If you are younger than 18 when you read it, and you just begining learn programming, you have at least 2 years more than me for preparing before jump to the industry8. You have great chance to become a better programmer than me. Learn my tips, learn other people’s tips. Start practice now. Become a better programmer than us.

Good luck!


  1. For your information, my speed is about 50 WPM when typing normal English (around 70 WPM for Vietnamese, using VNI input method). But when programming, it’s really different, because sometime your IDE can generate boilerplate code for you, sometime, you have to write it all, from scratch. So, don’t bother with such question like: How fast can a programmer type? You don’t really need to beat world typing record. Just as fast as type without need to look in the keyboard. 

  2. Actually, the two shortcut not the same. On some Unix file manager, Ctrl-L gives focus to address bar, whileAlt-D behavior is depend on the software. For example: it do nothing on Nautilus/Ubuntu, but make a bookmark for your folder in Mac OS. Since I mostly use Window, I prefer Alt-D because it just need one hand to press. 
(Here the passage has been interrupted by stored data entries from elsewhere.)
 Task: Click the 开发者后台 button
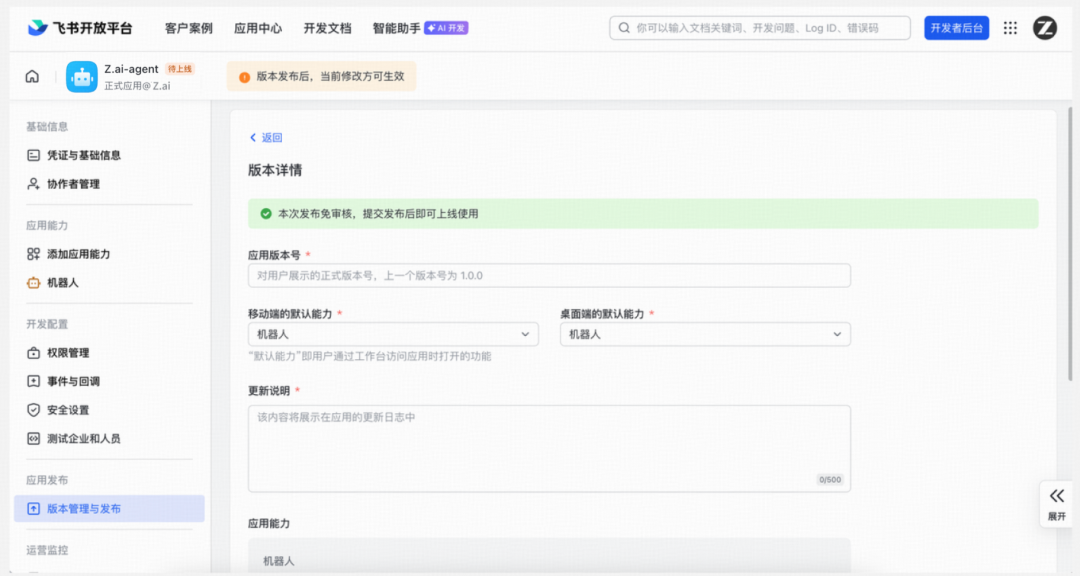(956, 28)
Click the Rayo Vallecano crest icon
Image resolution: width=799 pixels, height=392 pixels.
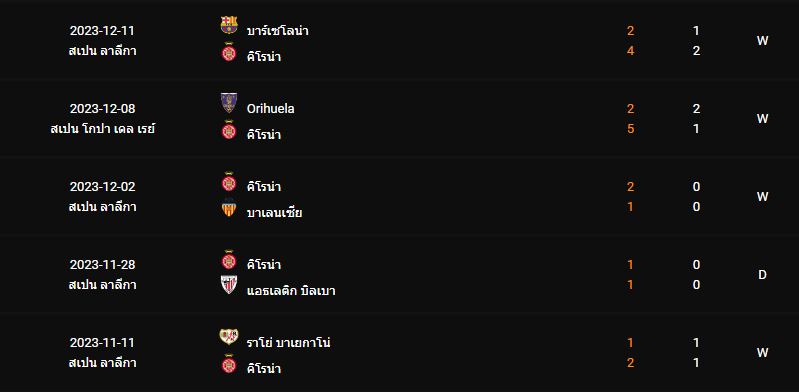point(229,336)
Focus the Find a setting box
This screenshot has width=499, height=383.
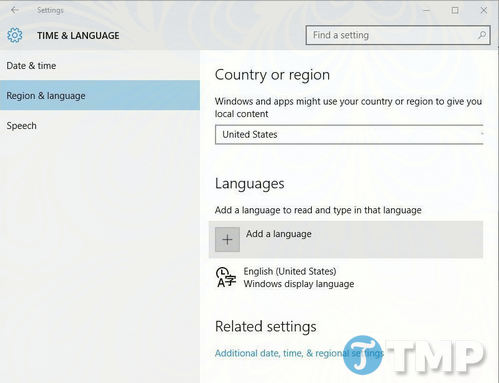pyautogui.click(x=398, y=35)
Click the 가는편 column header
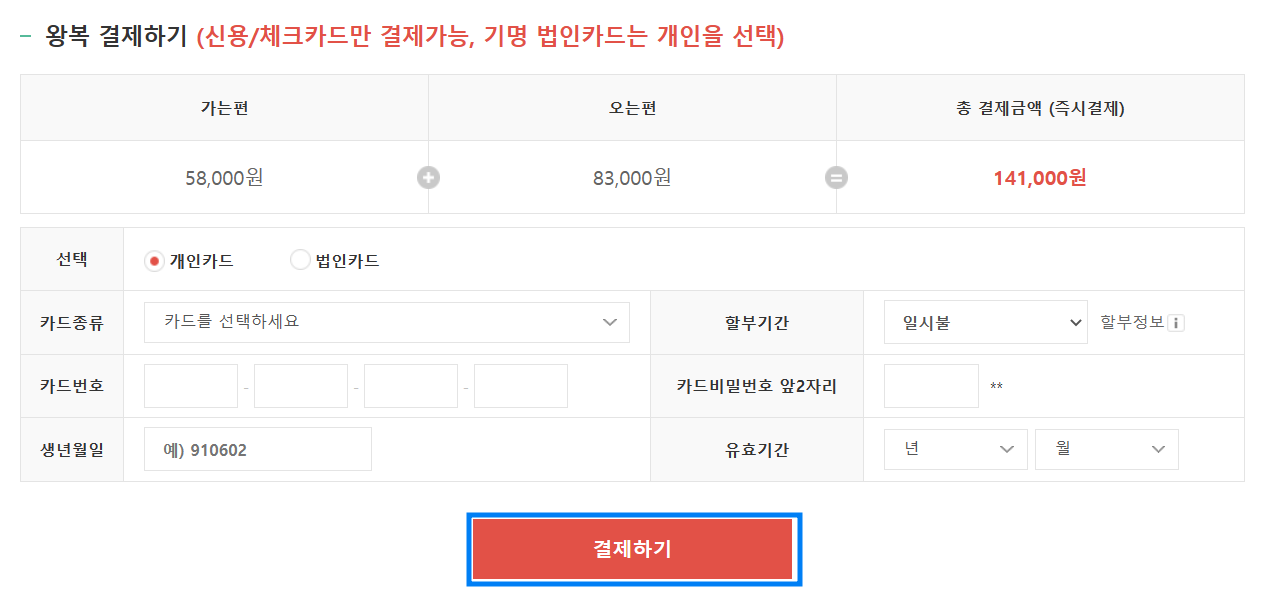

  3. If you don’t know about Vim, it’s a 20 years text editor, an advance tool for programmer and is installed as default in most Linux distro. Learning Vim will make you think again about effective typing. Read more about Vim 

  4. Honestly, I’m still a beginner in Vim. Too many things to learn in that little 10 MB software, but it’s never get boring. 

  5. That’s also my story. And I’m going with the Second Idea. Until I become strong enough to switch to First Idea. 

  6. Web site vs web app? See this answer on Stackoverflow. 

  7. UX is stand for User Experience. What is UX different with UI? My short and dump answer: UI is the expression: That’s what user see on their screen, the layout, the color, the font family…. UX is the interaction. How the users use our app? How they feel? Is our app easier to use, is it matche what their need. Want a longer answer, see this post (from a more experience writer, not mine). 

  8. I’m not sure about other countries, with different educations. So I speak for a normal Vietnamese student like me.